*TEXTO DE ORIGEM:*
É um sopro, uma respiração, algo que vem
de dentro impulsionado pelos sentidos, algo que é sentido e não verbalizado,
pode vir por um grito, um sopro, uma canção. É preciso ar e também a falta
dele, o extremo, a exaustão, o cansaço físico para a manifestação da ação. A
arte está numa outra ordem!
Cantei, quase sem ar, quase sem voz: “se
ela um dia despencar do céu e se os pagantes exigirem bis..... me ensina a não
andar com os pés no chão... para sempre é sempre por um triz....”
- Dançei: “Eu
entro e eu saio”.
De imediato a frase me levou para uma
brincadeira popular do Maranhão, o Cacuriá
de dona Teté: - tô entrando... jabuti sabe lê, não
sabe escrever, ele trepa no pau e não sabe descer... lê lê lê... tô saindo.

*SUA TAREFA:*
Dê continuidade ao texto sobre a arte, o sopro e o Cacuriá de dona Teté, começando logo após a última frase dele.

*LINHAS FORNECIDAS:*
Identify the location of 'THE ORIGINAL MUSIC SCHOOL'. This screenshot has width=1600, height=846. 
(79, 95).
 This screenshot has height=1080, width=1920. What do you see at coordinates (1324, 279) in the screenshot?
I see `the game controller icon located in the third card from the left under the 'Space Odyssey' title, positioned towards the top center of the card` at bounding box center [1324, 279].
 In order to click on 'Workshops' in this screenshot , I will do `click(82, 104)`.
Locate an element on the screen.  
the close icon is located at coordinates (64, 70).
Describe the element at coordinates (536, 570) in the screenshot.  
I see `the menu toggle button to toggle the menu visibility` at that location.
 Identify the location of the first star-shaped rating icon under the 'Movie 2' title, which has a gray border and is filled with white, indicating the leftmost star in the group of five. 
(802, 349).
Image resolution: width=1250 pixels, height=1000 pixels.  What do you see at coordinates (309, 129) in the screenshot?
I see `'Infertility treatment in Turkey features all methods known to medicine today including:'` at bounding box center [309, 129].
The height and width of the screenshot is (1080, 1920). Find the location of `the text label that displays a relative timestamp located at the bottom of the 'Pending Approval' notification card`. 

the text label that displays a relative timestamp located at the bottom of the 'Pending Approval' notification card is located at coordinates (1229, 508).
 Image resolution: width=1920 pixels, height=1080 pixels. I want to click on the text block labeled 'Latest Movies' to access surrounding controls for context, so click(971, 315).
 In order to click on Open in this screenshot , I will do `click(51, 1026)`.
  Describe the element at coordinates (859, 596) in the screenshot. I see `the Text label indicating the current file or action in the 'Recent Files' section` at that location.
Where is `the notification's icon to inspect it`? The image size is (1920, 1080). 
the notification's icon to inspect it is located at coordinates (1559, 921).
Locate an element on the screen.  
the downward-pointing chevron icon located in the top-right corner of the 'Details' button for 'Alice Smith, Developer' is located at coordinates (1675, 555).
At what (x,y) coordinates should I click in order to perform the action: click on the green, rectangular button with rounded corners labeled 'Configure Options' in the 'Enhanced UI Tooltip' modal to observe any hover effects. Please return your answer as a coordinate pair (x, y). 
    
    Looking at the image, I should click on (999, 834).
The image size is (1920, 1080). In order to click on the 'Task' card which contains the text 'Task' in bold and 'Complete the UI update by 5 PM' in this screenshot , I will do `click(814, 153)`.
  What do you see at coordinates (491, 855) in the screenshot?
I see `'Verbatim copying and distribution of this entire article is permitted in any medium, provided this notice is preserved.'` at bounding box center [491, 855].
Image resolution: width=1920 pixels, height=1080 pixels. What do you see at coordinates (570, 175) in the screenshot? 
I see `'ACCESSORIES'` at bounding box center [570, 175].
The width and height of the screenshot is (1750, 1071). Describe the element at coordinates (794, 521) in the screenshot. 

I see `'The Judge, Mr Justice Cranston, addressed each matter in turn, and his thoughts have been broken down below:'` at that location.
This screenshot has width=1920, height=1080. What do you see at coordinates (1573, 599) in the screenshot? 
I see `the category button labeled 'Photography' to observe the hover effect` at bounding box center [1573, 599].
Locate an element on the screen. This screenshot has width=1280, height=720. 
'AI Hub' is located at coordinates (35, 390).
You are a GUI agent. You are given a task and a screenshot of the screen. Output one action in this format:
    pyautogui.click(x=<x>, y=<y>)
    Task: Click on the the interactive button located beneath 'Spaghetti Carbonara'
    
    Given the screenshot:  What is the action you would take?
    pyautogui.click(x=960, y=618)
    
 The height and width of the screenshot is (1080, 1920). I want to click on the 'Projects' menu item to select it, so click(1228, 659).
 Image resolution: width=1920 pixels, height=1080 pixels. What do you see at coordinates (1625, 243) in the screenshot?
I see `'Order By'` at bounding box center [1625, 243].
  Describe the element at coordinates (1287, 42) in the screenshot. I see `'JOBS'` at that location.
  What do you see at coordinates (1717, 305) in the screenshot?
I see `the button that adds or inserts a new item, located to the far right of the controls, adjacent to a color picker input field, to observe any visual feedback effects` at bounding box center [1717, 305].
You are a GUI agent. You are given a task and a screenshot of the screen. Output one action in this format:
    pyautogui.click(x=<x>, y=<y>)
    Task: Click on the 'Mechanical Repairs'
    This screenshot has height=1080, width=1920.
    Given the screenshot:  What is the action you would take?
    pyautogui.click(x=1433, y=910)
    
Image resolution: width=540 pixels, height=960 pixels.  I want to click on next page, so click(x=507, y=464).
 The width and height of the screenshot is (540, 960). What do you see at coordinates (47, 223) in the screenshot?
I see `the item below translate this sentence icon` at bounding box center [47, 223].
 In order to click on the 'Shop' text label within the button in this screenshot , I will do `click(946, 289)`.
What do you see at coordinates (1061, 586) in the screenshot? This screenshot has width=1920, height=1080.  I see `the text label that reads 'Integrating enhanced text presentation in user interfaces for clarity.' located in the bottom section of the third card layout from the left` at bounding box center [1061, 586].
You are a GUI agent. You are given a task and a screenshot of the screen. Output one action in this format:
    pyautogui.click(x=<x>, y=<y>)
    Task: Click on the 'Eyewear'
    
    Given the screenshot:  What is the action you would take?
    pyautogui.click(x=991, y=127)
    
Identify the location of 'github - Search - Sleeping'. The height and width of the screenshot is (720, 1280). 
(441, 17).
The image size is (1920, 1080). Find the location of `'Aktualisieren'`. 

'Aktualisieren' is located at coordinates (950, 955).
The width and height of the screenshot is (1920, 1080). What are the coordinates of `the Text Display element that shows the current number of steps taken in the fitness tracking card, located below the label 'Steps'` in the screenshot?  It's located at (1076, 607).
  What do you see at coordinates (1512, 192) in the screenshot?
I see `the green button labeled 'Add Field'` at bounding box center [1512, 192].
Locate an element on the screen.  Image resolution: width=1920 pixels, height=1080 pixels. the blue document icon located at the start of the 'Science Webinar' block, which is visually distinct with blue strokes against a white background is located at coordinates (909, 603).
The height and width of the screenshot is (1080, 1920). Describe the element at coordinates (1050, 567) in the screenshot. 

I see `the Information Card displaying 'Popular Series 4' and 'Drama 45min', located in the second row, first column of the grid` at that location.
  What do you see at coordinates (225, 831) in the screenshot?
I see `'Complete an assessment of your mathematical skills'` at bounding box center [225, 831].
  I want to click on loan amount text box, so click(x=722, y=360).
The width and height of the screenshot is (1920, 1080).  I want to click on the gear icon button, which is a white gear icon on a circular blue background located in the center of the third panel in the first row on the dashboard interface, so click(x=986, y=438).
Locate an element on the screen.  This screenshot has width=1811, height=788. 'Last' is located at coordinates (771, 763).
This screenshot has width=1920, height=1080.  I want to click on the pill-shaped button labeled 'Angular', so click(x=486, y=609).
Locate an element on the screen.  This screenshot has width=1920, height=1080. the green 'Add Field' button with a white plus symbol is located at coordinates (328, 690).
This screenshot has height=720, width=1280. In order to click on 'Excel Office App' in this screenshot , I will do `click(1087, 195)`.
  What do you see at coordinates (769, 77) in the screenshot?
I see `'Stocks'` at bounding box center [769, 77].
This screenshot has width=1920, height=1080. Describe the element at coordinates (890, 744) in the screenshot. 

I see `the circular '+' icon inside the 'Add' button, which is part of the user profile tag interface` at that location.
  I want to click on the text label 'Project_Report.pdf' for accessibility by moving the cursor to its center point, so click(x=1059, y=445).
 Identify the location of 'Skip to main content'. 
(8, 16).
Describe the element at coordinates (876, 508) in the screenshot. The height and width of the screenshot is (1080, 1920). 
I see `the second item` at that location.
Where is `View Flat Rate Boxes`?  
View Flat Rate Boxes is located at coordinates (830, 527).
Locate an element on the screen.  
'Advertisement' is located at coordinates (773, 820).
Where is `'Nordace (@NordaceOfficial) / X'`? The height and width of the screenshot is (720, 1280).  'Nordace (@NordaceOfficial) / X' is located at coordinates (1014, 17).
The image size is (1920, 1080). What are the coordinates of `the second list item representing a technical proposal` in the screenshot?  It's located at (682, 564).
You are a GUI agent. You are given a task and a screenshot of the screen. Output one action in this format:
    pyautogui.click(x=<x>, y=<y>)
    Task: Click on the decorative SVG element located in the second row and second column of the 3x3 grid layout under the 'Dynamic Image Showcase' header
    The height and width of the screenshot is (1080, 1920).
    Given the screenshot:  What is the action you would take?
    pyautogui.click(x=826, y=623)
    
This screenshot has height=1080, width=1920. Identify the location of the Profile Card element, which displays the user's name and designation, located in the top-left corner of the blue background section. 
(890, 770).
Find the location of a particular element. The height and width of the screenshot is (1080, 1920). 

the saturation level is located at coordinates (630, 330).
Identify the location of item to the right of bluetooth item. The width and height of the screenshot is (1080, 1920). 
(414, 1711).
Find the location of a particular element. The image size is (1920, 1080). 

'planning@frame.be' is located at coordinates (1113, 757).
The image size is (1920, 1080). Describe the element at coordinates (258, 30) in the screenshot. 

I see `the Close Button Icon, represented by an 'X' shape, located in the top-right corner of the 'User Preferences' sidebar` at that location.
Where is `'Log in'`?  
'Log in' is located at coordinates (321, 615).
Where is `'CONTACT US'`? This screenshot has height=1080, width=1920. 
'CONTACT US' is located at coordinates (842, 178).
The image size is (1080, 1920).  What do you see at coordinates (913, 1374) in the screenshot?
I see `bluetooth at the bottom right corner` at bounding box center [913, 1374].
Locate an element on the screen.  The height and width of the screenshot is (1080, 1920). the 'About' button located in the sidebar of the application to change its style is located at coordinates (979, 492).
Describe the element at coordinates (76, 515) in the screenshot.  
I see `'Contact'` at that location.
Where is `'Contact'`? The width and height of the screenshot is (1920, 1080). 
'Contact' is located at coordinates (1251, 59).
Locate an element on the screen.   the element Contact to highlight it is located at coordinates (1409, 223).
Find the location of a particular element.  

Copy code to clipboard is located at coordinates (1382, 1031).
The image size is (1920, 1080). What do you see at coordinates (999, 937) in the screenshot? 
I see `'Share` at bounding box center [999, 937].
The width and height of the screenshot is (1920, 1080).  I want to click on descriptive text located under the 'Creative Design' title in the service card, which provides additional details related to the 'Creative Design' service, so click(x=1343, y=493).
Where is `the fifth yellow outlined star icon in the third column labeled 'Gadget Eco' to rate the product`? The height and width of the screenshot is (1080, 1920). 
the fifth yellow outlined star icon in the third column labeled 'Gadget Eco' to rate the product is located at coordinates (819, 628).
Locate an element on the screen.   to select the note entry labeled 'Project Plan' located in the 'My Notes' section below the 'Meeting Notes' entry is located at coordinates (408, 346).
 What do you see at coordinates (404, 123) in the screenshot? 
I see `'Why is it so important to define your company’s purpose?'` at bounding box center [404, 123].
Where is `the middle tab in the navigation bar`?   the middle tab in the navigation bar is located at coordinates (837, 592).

*RESULTADO DA TAREFA:*
Na dança individual e pessoal, éramos
observados pelo diretor-coreógrafo, que trabalhava na observação, exclusão,
seleção, repetição e transformação do material expressivo fornecido pelos
criadores em estado de jogo. O trabalho de composição de cenas funcionava como
montagem, cujo material pessoal vai
sendo intercalado pelo material da pina,
remodelado numa forma estética, compondo um fragmento de teatro-dança.
No processo de montagem das cenas, “em
geral 90% do trabalho assim obtido é depois abandonado”, declara Pina (apud
Cypriano, 2005, p. 33). Quando o material não é abandonado, essas histórias
pessoais adquirem características estéticas através da repetição e
transformação, sem qualquer tipo de apego, pois, como afirma Ciane Fernandes (2000,
p. 45), neste tipo de procedimento a “experiência original (significado) é
relevante apenas como uma memória esteticamente reconstruída”.
O processo de colagem e montagem com
livre associação é um procedimento utilizado por Pina, no qual “pequenas cenas
ou sequencias de movimentos são fragmentadas, repetidas, alternadas, ou
realizadas simultaneamente, sem um definido desenvolvimento na direção de uma
conclusão resolutiva” (FERNANDES, 2000, p. 21)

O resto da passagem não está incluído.